━━ Data for processing ━━

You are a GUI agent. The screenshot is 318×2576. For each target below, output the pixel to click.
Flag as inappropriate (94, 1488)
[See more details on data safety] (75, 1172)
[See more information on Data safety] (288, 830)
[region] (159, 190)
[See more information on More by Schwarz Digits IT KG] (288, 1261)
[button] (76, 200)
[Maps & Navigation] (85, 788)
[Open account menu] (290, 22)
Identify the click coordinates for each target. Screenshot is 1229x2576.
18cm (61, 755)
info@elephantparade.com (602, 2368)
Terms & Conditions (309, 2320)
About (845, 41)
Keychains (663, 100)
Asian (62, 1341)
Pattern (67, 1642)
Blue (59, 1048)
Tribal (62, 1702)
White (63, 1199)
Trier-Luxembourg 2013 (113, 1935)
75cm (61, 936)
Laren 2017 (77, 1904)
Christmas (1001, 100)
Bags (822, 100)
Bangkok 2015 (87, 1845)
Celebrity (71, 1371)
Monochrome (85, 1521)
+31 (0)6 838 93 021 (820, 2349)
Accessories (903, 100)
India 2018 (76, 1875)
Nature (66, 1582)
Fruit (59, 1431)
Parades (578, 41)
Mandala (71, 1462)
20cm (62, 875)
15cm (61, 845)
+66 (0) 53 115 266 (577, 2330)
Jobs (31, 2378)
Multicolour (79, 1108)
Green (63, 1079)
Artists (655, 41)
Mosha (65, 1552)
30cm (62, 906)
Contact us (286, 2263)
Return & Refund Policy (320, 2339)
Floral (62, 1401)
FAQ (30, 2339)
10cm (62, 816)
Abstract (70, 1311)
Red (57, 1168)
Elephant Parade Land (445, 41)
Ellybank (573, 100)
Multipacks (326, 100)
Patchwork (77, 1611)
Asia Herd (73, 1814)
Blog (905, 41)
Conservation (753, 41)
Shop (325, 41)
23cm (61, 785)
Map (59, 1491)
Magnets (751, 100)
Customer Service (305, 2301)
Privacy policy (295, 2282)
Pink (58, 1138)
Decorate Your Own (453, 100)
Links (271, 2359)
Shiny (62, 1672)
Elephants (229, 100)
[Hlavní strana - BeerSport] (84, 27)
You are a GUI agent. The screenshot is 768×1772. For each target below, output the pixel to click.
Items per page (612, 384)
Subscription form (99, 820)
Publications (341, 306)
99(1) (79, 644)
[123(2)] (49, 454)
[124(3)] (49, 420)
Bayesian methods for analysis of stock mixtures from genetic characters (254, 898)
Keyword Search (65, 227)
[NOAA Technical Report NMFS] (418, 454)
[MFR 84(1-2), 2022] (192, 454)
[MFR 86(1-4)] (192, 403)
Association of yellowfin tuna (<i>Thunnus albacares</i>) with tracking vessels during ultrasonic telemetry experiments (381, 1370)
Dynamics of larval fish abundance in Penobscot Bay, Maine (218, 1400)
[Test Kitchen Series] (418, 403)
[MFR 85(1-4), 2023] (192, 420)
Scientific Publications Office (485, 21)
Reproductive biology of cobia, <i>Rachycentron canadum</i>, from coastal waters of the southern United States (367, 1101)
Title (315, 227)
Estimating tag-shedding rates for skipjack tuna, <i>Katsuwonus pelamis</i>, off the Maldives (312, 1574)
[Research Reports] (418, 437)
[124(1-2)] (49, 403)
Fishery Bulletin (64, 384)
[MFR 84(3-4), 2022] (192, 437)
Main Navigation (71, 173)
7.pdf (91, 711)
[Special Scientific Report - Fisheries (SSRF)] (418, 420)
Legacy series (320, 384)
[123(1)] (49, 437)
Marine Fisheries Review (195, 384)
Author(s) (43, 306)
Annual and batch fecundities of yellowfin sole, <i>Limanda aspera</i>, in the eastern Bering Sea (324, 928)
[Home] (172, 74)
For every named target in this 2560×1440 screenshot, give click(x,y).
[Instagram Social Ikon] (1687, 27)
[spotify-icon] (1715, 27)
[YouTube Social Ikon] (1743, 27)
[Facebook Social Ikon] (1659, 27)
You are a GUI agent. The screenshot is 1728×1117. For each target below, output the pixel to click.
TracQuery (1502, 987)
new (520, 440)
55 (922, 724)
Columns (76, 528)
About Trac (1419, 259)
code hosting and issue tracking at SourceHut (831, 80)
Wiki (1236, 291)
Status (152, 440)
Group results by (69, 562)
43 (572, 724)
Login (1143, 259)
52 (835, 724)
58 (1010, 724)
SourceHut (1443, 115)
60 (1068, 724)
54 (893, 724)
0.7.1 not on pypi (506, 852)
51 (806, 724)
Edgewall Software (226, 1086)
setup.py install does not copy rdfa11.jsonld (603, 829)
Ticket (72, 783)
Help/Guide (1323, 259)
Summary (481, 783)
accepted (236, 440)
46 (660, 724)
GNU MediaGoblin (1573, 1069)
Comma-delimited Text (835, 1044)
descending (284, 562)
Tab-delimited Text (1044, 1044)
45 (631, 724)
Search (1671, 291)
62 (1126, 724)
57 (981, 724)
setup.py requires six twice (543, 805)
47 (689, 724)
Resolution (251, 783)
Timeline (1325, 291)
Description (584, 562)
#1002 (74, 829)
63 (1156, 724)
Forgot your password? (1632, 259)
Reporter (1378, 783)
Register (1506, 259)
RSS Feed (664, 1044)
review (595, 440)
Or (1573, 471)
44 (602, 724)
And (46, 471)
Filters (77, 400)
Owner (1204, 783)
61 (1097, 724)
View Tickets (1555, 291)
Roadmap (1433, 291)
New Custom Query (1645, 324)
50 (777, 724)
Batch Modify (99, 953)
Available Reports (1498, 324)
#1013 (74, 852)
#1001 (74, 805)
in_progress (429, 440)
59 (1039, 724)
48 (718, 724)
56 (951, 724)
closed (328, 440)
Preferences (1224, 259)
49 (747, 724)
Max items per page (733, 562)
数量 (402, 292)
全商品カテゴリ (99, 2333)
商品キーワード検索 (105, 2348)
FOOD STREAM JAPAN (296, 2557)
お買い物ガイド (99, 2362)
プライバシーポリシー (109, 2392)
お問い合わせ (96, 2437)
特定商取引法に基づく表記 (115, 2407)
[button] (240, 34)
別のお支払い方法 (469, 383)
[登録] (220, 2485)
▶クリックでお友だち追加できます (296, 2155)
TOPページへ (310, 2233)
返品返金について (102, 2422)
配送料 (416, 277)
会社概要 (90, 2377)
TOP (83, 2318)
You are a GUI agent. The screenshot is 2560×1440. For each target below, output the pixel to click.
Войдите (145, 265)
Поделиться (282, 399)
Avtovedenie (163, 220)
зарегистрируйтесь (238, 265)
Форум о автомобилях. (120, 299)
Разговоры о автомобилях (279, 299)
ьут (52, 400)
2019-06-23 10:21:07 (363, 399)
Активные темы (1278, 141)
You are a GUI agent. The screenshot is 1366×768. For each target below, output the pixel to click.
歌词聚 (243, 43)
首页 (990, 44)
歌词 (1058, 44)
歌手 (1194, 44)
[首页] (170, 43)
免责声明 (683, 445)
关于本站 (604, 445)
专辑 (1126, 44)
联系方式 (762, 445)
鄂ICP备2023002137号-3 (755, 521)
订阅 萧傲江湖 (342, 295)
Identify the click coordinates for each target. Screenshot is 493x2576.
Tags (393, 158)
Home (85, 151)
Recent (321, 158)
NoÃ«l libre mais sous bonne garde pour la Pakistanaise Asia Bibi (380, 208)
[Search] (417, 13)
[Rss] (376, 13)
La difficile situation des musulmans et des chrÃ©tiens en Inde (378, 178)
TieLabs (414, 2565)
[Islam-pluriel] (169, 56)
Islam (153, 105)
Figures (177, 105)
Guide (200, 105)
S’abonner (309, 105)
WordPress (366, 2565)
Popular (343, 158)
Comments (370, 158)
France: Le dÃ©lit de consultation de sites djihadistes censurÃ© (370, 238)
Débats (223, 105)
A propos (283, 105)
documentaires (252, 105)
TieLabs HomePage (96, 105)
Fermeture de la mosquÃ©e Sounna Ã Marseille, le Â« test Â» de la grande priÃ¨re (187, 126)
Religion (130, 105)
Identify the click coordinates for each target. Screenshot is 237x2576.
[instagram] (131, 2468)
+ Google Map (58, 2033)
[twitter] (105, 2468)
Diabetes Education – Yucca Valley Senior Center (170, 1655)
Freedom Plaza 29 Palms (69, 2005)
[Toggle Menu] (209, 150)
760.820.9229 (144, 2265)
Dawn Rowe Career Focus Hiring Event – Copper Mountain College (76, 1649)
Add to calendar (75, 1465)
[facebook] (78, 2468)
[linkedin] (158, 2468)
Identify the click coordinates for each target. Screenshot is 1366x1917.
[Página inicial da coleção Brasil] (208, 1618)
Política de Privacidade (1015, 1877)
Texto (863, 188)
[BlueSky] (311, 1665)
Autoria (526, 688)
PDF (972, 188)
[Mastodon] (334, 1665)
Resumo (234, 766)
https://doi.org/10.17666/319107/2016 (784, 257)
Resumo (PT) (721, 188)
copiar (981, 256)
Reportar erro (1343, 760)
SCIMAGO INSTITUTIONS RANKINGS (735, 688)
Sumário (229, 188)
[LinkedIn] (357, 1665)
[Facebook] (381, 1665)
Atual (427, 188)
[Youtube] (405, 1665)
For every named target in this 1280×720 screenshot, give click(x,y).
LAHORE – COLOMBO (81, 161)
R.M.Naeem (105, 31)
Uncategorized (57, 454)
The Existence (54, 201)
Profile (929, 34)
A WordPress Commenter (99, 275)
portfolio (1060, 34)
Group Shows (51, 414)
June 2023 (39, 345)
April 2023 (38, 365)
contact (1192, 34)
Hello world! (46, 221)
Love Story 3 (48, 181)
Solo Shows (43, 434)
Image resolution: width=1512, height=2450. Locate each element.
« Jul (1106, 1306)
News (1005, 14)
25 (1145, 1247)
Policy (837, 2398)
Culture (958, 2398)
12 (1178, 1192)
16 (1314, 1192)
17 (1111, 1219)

━━━

Task statement
Would you return all lines from the preceding listing that contain the word "named"?

Finished exercise
For every named target in this 2560×1440 screenshot, give click(x,y).
For every named target in this 1280×720 screenshot, give click(x,y).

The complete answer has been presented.